Одет он был аккуратно, по-городскому: светлая джинсовая рубашка, полоска загара на голых щиколотках между узкими брючками и кедами. Типичный персонаж из Любиной прошлой, такой обыденной офисной жизни среди бульваров, хипстерских кофеен и модных молодых людей.

— Вы не волнуйтесь, раз плавно остановились, значит, ничего страшного, скоро поедем.

Люба гладила его по плечу и говорила без пауз, не дожидаясь ответа. Рассказала, что совсем недавно переехала в деревню, где вырос ее муж. Они решили растить своих детей в деревне, детям ведь на природе лучше. Любин голос журчал и успокаивал, и в конце концов молодой человек разогнул колени, сел и отнял руки от головы. Его звали Гриша. Наверное, они были ровесники, но бледный от ужаса Гриша выглядел совсем мальчишкой. Люба же, наоборот, в мешковатом платье и аляповатом, туго затянутом платке, казалась намного старше.

— Вам на какую станцию?

Оказалось, ему на ту же, что и ей. Оказалось, они соседи с Гришиной мамой. Гриша объяснил, что давно не навещал мать. Очень много работы. Он старался быть хорошим сыном, звонил раз в неделю и выслушивал ее тоскливые монологи, не перебивая.

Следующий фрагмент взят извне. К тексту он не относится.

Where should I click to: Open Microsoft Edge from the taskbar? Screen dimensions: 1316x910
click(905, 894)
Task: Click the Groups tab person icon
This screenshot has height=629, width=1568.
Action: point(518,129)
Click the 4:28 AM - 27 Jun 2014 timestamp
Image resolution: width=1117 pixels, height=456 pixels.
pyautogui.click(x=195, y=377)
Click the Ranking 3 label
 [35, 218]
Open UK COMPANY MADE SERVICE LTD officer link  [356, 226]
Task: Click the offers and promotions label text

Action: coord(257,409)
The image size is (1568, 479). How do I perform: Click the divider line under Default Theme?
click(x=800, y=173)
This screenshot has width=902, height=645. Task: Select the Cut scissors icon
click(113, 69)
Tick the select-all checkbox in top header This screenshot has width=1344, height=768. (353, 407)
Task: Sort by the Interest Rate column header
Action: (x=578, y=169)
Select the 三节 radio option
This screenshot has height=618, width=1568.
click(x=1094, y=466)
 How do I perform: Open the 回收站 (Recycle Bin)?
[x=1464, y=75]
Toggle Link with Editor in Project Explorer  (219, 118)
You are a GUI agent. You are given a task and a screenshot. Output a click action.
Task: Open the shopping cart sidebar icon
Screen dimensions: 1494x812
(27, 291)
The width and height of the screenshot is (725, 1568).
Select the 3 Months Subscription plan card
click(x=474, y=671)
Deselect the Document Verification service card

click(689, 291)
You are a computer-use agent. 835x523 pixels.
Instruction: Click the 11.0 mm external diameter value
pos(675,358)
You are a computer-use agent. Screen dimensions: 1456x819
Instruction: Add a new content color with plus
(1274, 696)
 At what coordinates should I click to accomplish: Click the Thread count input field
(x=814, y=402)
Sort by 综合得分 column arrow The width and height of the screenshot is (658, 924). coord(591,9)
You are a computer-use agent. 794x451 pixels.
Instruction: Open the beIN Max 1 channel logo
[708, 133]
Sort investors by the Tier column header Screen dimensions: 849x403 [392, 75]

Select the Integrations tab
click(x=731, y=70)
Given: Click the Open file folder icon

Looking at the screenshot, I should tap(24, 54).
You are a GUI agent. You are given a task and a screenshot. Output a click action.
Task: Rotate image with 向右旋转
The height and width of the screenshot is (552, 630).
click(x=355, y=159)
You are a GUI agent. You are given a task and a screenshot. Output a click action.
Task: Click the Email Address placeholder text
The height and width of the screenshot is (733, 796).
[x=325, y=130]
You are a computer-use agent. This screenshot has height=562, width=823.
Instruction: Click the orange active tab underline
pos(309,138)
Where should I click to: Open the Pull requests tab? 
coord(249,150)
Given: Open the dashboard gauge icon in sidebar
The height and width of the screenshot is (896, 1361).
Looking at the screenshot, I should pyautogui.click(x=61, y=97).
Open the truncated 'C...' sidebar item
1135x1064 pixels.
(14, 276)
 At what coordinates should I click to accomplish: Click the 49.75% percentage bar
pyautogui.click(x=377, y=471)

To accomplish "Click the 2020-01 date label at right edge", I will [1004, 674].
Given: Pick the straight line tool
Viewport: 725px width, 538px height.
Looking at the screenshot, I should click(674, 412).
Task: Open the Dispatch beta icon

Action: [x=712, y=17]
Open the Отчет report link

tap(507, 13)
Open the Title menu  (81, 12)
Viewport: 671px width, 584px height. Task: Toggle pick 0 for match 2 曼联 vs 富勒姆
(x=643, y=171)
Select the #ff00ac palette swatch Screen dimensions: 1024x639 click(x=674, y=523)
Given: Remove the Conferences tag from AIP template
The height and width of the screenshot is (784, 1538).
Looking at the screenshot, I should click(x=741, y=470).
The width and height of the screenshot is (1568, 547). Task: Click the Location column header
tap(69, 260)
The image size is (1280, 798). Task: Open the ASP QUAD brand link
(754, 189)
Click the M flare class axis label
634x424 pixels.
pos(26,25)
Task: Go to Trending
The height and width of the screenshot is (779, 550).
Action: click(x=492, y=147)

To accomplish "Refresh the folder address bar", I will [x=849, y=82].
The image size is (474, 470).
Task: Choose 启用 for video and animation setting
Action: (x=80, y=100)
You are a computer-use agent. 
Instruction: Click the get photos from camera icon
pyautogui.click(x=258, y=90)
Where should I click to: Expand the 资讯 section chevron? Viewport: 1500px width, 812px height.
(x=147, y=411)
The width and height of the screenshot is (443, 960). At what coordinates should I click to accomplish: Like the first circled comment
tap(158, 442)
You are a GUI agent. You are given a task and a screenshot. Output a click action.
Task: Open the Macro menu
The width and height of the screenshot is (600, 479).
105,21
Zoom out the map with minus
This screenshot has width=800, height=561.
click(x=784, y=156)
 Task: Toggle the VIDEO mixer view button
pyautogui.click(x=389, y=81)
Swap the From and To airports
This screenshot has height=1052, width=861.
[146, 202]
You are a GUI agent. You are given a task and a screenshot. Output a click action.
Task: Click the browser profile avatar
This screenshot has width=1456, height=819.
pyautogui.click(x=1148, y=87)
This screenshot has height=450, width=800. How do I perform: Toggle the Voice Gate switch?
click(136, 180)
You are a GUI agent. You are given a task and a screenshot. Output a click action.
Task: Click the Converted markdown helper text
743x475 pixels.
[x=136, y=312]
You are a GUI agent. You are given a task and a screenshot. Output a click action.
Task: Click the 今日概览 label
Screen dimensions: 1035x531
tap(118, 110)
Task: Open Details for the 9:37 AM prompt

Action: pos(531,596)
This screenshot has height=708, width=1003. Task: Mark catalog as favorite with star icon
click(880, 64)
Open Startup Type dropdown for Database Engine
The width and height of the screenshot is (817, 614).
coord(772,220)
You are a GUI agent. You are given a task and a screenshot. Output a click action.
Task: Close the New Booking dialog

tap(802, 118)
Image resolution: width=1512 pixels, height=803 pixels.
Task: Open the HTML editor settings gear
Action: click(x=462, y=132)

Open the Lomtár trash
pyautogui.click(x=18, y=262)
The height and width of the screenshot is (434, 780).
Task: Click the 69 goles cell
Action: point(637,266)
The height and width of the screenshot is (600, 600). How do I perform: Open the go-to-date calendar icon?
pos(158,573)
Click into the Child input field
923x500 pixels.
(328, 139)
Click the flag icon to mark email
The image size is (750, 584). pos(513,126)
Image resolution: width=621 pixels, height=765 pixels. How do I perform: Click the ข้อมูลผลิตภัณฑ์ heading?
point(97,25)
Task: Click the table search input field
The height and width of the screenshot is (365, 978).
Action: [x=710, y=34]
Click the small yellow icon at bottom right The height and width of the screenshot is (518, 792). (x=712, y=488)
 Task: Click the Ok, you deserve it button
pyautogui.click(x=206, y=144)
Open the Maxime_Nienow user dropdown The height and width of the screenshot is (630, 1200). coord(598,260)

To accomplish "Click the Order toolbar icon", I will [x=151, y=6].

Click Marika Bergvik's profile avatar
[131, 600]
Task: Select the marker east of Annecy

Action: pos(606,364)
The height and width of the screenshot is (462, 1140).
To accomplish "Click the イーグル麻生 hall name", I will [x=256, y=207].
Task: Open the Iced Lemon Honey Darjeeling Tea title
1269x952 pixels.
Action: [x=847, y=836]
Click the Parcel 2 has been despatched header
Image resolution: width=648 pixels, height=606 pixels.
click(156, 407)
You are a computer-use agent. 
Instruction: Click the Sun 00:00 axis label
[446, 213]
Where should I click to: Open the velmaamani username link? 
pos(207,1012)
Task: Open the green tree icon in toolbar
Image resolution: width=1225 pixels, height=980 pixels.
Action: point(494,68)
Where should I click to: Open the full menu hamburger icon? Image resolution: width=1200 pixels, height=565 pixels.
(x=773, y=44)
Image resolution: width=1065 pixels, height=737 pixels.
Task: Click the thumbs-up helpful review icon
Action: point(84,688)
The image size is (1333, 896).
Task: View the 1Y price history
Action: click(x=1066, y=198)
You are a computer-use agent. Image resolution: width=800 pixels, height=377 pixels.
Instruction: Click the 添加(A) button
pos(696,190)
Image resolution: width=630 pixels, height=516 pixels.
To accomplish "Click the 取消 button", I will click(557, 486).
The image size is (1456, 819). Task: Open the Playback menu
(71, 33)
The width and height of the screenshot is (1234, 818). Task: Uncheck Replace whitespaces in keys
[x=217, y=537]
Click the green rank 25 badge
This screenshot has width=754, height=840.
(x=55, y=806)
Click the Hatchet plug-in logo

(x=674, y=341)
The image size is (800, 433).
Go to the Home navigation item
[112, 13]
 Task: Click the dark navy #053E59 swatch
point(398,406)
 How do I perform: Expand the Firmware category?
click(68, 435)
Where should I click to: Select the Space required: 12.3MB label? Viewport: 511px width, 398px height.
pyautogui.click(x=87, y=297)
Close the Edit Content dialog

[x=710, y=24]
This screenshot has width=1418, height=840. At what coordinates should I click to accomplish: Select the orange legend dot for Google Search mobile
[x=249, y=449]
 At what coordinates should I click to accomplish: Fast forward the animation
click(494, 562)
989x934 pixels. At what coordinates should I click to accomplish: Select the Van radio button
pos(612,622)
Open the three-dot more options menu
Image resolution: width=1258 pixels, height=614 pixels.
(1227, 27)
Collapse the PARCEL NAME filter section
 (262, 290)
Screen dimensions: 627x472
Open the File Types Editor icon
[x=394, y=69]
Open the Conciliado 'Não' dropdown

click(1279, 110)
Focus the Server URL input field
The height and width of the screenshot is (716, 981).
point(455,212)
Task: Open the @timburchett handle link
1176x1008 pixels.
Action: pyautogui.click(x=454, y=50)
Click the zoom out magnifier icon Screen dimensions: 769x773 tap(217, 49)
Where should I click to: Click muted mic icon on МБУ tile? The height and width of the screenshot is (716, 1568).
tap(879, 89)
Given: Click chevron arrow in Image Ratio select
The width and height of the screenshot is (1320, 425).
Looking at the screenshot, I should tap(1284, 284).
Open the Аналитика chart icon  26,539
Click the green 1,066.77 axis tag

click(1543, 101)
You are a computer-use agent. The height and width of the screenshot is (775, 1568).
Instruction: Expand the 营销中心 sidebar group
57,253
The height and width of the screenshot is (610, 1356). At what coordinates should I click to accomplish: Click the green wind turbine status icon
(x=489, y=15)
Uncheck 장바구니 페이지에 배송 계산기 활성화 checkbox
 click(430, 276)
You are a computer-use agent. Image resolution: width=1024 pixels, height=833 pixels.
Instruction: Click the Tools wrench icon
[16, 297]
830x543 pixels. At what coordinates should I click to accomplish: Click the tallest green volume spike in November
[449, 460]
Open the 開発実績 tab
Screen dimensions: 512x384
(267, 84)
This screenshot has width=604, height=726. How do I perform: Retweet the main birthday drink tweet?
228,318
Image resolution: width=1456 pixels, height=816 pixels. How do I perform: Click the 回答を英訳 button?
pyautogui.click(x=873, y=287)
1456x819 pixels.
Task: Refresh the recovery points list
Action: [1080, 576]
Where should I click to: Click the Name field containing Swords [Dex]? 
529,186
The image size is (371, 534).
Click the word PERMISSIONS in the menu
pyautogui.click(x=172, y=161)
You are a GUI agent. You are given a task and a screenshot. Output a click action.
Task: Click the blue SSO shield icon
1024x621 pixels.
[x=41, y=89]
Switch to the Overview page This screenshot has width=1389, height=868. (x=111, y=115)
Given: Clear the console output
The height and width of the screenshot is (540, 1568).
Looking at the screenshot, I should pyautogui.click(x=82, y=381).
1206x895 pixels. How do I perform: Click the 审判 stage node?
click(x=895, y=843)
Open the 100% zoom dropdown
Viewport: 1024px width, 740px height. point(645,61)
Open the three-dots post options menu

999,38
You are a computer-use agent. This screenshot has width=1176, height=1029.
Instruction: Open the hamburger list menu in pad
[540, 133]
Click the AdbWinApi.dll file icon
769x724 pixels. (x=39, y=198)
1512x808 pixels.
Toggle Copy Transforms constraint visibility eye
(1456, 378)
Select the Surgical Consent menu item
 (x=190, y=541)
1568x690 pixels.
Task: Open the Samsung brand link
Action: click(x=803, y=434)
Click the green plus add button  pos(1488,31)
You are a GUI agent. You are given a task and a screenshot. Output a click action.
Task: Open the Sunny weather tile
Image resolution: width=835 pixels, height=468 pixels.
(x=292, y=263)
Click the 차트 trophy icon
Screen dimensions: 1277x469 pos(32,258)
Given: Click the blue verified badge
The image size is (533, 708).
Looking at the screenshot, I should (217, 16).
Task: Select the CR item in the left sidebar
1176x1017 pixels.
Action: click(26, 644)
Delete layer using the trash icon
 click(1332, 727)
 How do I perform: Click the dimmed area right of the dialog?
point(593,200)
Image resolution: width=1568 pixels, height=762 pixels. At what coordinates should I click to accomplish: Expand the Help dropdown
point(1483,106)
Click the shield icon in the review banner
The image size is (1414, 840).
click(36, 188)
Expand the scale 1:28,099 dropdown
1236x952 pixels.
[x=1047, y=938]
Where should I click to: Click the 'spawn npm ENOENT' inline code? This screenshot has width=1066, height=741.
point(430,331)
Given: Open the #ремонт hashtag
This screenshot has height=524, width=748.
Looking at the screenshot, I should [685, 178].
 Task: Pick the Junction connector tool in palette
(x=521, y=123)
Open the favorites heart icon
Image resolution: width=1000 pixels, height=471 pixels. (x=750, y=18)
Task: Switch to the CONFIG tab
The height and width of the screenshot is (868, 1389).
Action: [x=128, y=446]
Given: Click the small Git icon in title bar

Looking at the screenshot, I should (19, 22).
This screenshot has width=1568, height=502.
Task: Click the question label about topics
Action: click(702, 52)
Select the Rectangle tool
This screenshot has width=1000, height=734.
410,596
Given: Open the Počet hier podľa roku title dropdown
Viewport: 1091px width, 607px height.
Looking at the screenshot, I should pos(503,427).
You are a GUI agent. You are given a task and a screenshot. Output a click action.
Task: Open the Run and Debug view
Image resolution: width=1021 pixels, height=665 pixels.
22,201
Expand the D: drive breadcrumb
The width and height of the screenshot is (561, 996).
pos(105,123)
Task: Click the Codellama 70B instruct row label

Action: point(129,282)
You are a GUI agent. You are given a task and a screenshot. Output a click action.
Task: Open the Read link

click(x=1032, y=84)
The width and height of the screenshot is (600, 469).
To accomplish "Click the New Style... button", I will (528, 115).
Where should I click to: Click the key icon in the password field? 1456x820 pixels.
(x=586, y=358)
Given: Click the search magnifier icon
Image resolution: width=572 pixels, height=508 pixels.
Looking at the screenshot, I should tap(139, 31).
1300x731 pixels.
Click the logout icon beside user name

Присылал подарки на именины и праздники. Нашел бригаду, чтобы закопать старый колодец и провести на участок водопровод. Оплатил установку нового забора вместо сгнившего старого. Копил на ремонт дома…

Сегодня утром Грише позвонила соседка. Сказала, мать слегла и не встает. Пусть он бросает все, садится на поезд и приезжает. Он бросил и едет. Мобильная связь пропала в ста километрах от города. Сидя в застрявшем поезде, он даже не знает, едет ли выхаживать или хоронить.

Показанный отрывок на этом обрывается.